Lekh Lekha: Forsaking All
Being a follower of God seldom means having an easy life. Someone who knew this more than most was Abraham. Those who saw him, however, would have borne witness to the great blessing which God had brought upon him because of his obedience.
Before he was Abraham (meaning “father of a multitude,”), he was Abram (meaning “exalted father”). When Abram was 75 years old, about the time most of us would be thinking of taking life easy, God tells him to do something quite different: “Now the Lord said to Abram, ‘Go forth from your country, and from your relatives and from your father’s house, to the land which I will show you; and I will make you a great nation, and I will bless you, and make your name great; and so you shall be a blessing,” (Genesis 12:1-3).
Many others in history have heard this call to travel to some foreign land at the leading of the Lord. This is to be expected, for as Mark records, “Jesus said, ‘Truly, I say to you, there is no one who has left house or brothers or sisters or mother or father or children or lands, for my sake and for the gospel, who will not receive a hundredfold now in this time, houses and brothers and sisters and mothers and children and lands, with persecutions, and in the age to come eternal life,” (Mark 10:29-30). In the days of Yeshua, a disciple would literally leave everything he had to follow a teacher, as we see in the calling of each of the apostles recorded in the Gospels.
While some have physically left their family or their home to follow Yeshua in our modern age, it is not something that everyone must fulfill literally. However, everyone who wishes to be a disciple of Yeshua must consider those relationships and possessions as if they were nothing: “If anyone comes to Me, and does not hate his own father and mother and wife and children and brothers and sisters, yes, and even his own life, he cannot be My disciple,” (Luke 14:26). Abram proved that he was willing to forsake all things in order to know God.
Although Abram left a lot behind, he was by no means a pauper: “Now Abram was very rich in livestock, in silver and in gold,” (Genesis 13:2). As we saw earlier, Yeshua said, “there is no one who has left house, etc.,… who will not receive a hundredfold now in this time.” If God asks us to give something up that is dear to us, in some cases it is because those things may be harmful for our spiritual growth. But in other cases, it is in order to prove that we love God more than those things. In either case, we can hold fast in our belief that God will provide whatever is best for us, whether it be riches or poverty, friends or foes, a place to call home or a sturdy pair of shoes.

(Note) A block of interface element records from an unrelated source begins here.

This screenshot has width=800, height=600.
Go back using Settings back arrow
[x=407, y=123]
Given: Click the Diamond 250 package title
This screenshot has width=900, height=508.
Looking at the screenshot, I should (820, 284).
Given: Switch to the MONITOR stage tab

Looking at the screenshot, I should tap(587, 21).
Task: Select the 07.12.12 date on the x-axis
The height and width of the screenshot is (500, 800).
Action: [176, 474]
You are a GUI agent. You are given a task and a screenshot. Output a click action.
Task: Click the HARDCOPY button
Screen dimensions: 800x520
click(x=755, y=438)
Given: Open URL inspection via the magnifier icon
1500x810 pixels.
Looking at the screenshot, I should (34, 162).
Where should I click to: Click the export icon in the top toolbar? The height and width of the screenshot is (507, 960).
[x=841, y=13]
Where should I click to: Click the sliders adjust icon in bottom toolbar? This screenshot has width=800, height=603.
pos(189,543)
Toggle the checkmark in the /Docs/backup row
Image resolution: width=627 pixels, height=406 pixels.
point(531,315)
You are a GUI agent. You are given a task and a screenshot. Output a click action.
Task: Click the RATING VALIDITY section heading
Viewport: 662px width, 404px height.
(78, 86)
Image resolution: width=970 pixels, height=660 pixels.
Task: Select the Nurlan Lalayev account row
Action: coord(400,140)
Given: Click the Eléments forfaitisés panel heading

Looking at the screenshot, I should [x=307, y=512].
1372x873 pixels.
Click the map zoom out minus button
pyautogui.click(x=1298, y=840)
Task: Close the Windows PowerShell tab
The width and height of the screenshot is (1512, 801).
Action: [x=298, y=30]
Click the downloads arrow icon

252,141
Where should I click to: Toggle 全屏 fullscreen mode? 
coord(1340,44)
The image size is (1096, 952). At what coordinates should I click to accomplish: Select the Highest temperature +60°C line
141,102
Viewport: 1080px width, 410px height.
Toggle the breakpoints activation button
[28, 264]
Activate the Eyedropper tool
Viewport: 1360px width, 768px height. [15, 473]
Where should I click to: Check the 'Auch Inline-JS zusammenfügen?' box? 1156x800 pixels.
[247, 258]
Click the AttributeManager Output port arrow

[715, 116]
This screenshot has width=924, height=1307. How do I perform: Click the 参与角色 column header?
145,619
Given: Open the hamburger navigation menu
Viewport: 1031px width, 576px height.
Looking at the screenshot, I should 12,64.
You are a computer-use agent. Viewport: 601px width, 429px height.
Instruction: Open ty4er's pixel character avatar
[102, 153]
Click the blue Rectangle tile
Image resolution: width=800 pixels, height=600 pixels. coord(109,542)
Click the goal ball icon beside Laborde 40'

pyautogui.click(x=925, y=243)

Standing in contrast with Abram, we see another rich man in the passage in Mark. This man, however, had put his faith in his own wealth and the security of home: “And Jesus, looking at him, loved him, and said to him, ‘You lack one thing: go, sell all that you have and give to the poor, and you will have treasure in heaven; and come, follow me.’ Disheartened by the saying, he went away sorrowful, for he had great possessions. And Jesus looked around and said to his disciples, ‘How difficult it will be for those who have wealth to enter the kingdom of God!'” (Mark 10:21-23).
This warning of Yeshua’s is not only for those who possess large amounts of wealth. This same obsession can take hold of those on any level of economic prosperity. Nothing that we believe we own or have possession of actually belongs to us: “For the world is Mine, and all it contains,” (Psalm 50:12). Unless we totally renounce this world and every piece of it that we claim as our own, including people we care about or special abilities we take ownership of, we will never be able to completely give ourselves to God. As mentioned before, this does not mean removing those things from your life completely. But just like Abram, we must treat all things as coming from God; they are His to give and His to take away.